Activists called for corrective measures, including immediate increases in global AIDS funding, particularly from the U.S. government. The U.S. has long been the largest funder of global AIDS programs, but has been virtually flat funding its share of the response for a decade – budgeting that amounts to a cut when inflation is considered. A UNAIDS/Kaiser Family Foundation analysis of donor funding for global AIDS released today showed a decline in funding available to countries for 2018-2019, with the biggest drop in bilateral funding – almost $220 million – coming from U.S. funding for PEPFAR.

The two reports come on the same day that the U.S. Congress will begin debating its FY21 funding bill for global AIDS. “The evidence is overwhelming: flat funding falls far short and traps us in a vicious cycle, undercutting scale up. Congress must act by increasing PEPFAR funding to meet the urgent and growing demand to scale up treatment and prevention programs, exacerbated in the face of COVID-19. Anything less will guarantee fragile gains in the fight against HIV are decimated and the price tag on addressing this ongoing global crisis will be much higher in the future. If not now, when?” continued Rose.

Evidence is mounting that COVID-19 further threatens the already tenuous global HIV response. A recent survey of people living with HIV in South Africa found that approximately one in four people received one month or less supply of antiretrovirals, forcing them to return to clinics just for refills, increasing their risk of exposure to COVID-19 and adding to the burden on healthcare systems as they treat people with COVID-19. In Uganda, 68% of respondents to a recent survey of people living with HIV had less than one month’s supply of ART and of those who had attempted a refill of ART in the preceding week, two thirds were unsuccessful. 23% of adult survey respondents had children taking ARVs but lacked the means to reach their clinic because the government had made no plan to exempt people with HIV from severe travel restrictions.

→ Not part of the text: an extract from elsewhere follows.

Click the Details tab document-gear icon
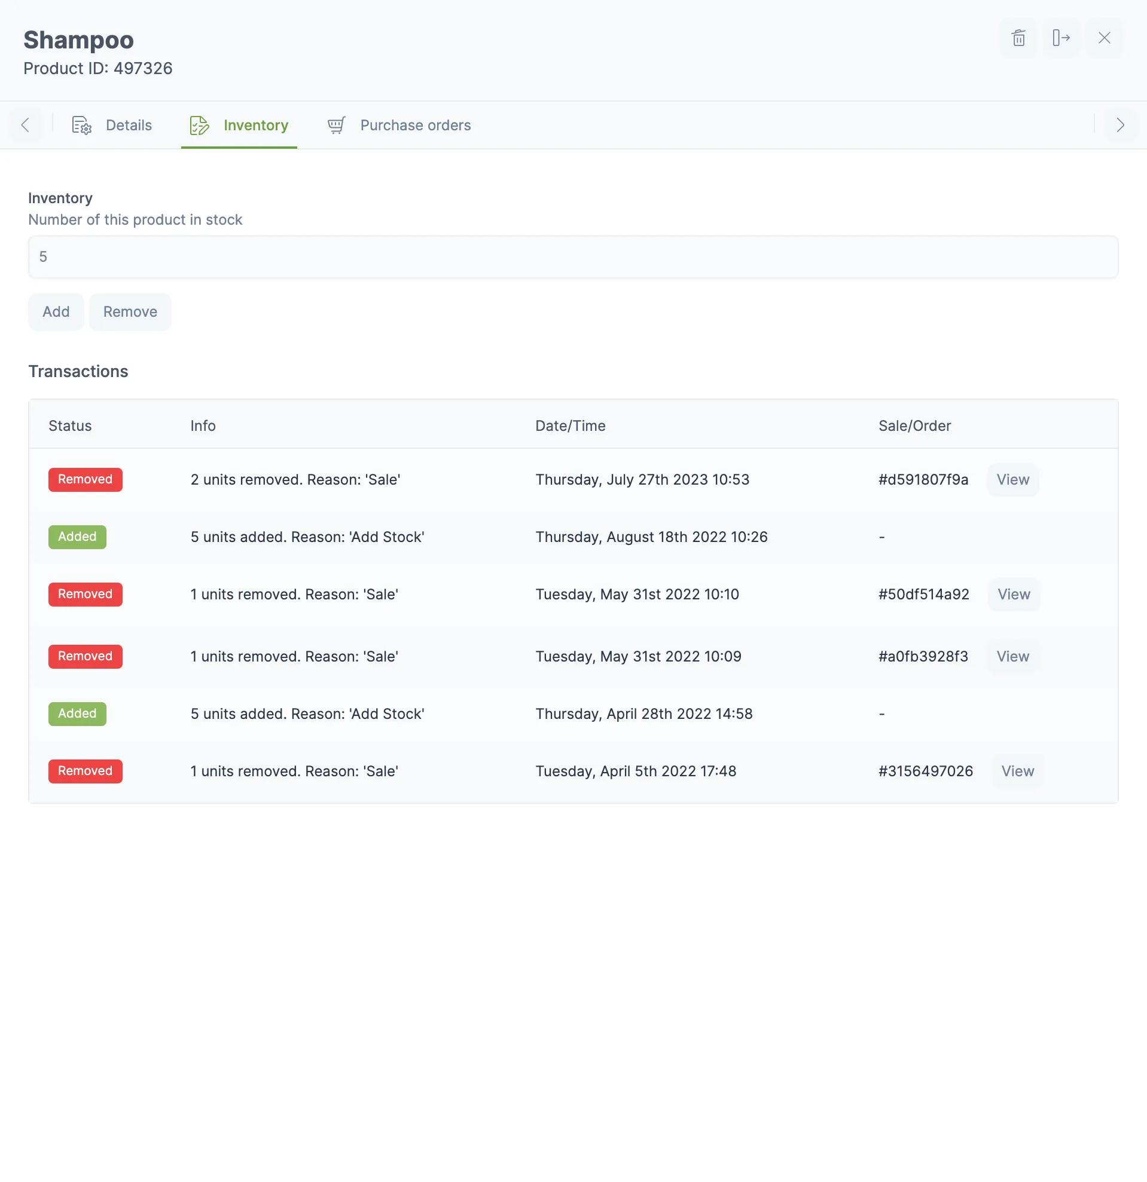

The new UNAIDS data also highlight substandard coverage of recommended treatment and “point of care” HIV diagnostics needed to save lives of HIV positive children, triggering a crisis in pediatric treatment access. COVID-19 means children exposed to HIV and living with HIV will be even more likely to be condemned to substandard care. In 2018, 940,000 of 1.7 million children with HIV were taking HIV treatment. Only 950,000 children with HIV were taking HIV treatment in 2019, far short of the target of 1.6 million children on treatment governments promised to reach by 2018. Global treatment coverage is only 53% for children (virtually unchanged since 2018) whereas for adults globally treatment coverage is 68%.

In addition, deadly treatment and prevention inequities among neglected communities are worsening, according to the report. Globally, gay men and other men who have sex with men, sex workers, people who use drugs and people in prison and their sex workers represent 62% of new infections in 2019, an increase from 54% in 2018. Criminalized communities have also been targeted by governments with violence and detention using the pretext of COVID-19.

“Congress must act on this growing body of evidence and provide the resources needed to prioritize the health and human rights of marginalized people around the world who have been pushed to the back of the line year after year,” continued Russell.